Спустился я в каюту и попробовал с ходу протиснуться в иллюминатор, но Мартин Иден из меня не получился, потому что иллюминатор, к счастью, оказался мал в диаметре. Был бы спирт, напился бы я. И пароход чужой, пойти не к кому — поплакаться в жилетку, излить душу. Хоть бы Сагайло на меня ногами топал, орал, в цепной ящик посадил, как злостного хулигана и вредителя, и то мне бы легче стало…
А он на глазах тощает, седеет, веко у него дергается, когда я в поле зрения попадаю, но все так же говорит: «Доброе утро, Петр Иванович!

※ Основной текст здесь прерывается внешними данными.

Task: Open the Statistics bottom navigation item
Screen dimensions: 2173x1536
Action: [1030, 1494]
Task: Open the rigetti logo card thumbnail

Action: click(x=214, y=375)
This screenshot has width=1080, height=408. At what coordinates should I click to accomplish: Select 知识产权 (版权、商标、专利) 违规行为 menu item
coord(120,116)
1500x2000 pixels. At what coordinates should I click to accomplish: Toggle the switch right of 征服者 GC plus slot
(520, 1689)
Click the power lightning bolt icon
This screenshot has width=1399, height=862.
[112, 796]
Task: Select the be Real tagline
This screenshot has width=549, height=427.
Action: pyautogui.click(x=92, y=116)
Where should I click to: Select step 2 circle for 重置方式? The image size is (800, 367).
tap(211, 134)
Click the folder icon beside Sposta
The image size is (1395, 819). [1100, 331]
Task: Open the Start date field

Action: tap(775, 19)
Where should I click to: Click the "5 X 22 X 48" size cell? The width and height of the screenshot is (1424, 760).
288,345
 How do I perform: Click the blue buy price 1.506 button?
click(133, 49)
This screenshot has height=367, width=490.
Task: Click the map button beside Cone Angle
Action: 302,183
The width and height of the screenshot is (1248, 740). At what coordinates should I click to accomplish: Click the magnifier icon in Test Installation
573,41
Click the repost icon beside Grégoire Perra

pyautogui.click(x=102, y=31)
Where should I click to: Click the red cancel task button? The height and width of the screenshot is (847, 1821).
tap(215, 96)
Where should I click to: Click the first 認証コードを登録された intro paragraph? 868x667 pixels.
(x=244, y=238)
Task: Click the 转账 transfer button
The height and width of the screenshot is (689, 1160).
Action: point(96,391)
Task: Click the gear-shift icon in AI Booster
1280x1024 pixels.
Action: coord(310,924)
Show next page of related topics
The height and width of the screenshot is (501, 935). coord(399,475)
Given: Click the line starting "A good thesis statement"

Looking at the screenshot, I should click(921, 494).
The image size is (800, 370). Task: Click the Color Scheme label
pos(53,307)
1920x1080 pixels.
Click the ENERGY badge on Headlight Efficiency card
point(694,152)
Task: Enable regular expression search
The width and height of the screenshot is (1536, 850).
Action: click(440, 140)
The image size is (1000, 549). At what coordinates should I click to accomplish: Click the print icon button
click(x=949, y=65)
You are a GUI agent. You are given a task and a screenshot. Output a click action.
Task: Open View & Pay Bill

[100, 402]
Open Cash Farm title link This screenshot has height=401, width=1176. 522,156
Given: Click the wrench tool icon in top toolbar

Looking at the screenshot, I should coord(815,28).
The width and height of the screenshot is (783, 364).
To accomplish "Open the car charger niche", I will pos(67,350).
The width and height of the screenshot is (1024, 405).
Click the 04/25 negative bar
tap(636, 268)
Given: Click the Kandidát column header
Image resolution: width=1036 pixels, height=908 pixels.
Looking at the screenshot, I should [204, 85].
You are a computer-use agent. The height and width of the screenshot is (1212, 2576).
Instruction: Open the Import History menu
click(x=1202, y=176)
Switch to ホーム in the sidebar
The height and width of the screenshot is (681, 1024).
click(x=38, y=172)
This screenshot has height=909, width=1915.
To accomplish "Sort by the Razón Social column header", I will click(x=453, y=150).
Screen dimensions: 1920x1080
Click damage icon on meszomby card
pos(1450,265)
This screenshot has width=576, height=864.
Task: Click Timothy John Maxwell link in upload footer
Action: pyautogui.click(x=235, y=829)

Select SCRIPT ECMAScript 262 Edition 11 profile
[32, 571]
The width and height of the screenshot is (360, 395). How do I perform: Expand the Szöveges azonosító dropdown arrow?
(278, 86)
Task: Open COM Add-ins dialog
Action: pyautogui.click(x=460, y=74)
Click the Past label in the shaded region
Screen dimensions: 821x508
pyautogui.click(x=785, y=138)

Сегодня в лед войдем, вы повнимательнее, пожалуйста. Здесь на картах пустых мест полно, промеров еще никогда не было. За съемной навигационной обстановкой следите, ее для себя сезонные экспедиционники ставят, и каждый огонь, прощу вас, секундомером проверяйте».
И знаете, как сказал Шиллер, с дураками бессильны даже боги. Ведь я уже опытным штурманом был, черт побери, а как упомянул Эдуард Львович про секундомер, так я за него каждую секунду хвататься стал — от сверхстарательности. Звезда мелькнет в тучах на горизонте, а у меня уже в руках секундомер тикает, и я замеряю проблески Альфы Кассиопеи. Пока я Кассиопею измеряю, мы в льдину втыкаемся и белых медведей распугиваем, как воробьев.
Штурмана, сами знаете, народ ехидный. Вид делают сочувствующий, сопонимающий, а сами, подлецы, радуются: еще бы, каждую вахту третьего штурмана на мостике можно вроде, как цирк, бесплатно смотреть, как оперетту, я бы сказал — кордебалет! Тюлени — и те из полыний выглядывали, когда я на крыло мостика выходил.
Ну-с, пробиваемся мы к северному мысу Земли Унге сквозь льды и туманы. Вернее, пробивается капитан Саг-Сагайло, а мы только свои вахты стоим. Вышли на видимость мыса Малый Унге, там огонь мигает. Я, конечно, хватаю секундомер. Эдуард Львович говорит:
— Петр Иванович, здесь два съемных огня могут быть. У одного пять секунд, у другого — восемь.
А я только один огонь вижу. Руки трясутся, как с перепоя. Замерил период — получается пять секунд. Дай, думаю, еще раз проверю. Замерил — двенадцать получается. Я еще раз — получается восемь. Я еще раз — двадцать два.
Эдуард Львович молчит, меня не торопит, не ругается. Только видно по его затылку, как весь он напряжен и как ему совершенно необходимо услышать от меня характеристику этого огня. Справа нас ледяное поле поджимает, слева — стамуха под берегом сидит, и «стоп» давать нельзя: судно руля не слушает.
— Эдуард Львович, — говорю я, — очевидно, секундомер испортился или огни в створе. Все разные получаются характеристики.
— Дайте, — говорит, — секундомер мне, побыстрее, пожалуйста!
Дал я ему секундомер. Он вынимает изо рта сигарету— после случая с закрытым окном Эдуард Львович опять на сигареты перешел — и той же рукой, которой держит сигарету, выхватывает у меня секундомер. И знаете, как отсчитывают секунды опытные люди — каждую секунду вместе с секундомером рукой сверху вниз: «Раз! Два! Три! Четыре! Пять!» — Пять! — и широким жестом выкидывает за борт секундомер.
Это, как я уже потом догадался, он хотел выкинуть окурок сигаретный, а от напряжения и лютой ненависти ко мне выкинул с окурком и секундомер. Выплеснул, как говорится, ребенка вместе с водой. Выплеснул — и уставился себе в руку: что, мол, такое — только что в руке секундомер тикал, и вдруг ничего больше не тикает. Честно говоря, здесь его ледяное хладнокровие лопнуло. Мне даже показалось, что оно дало широкую трещину.
И я от кошмара происходящего машинально говорю:
— Зачем вы, товарищ капитан, секундомер за борт выкинули? Он восемьдесят рублей стоит и за мной числится.
— Знаете, — говорит Эдуард Львович как-то задумчиво, — я и сам не знаю, зачем его выкинул. — И как заорет: — Вон отсюда, олух набитый! Вон с мостика, акула! Вон!!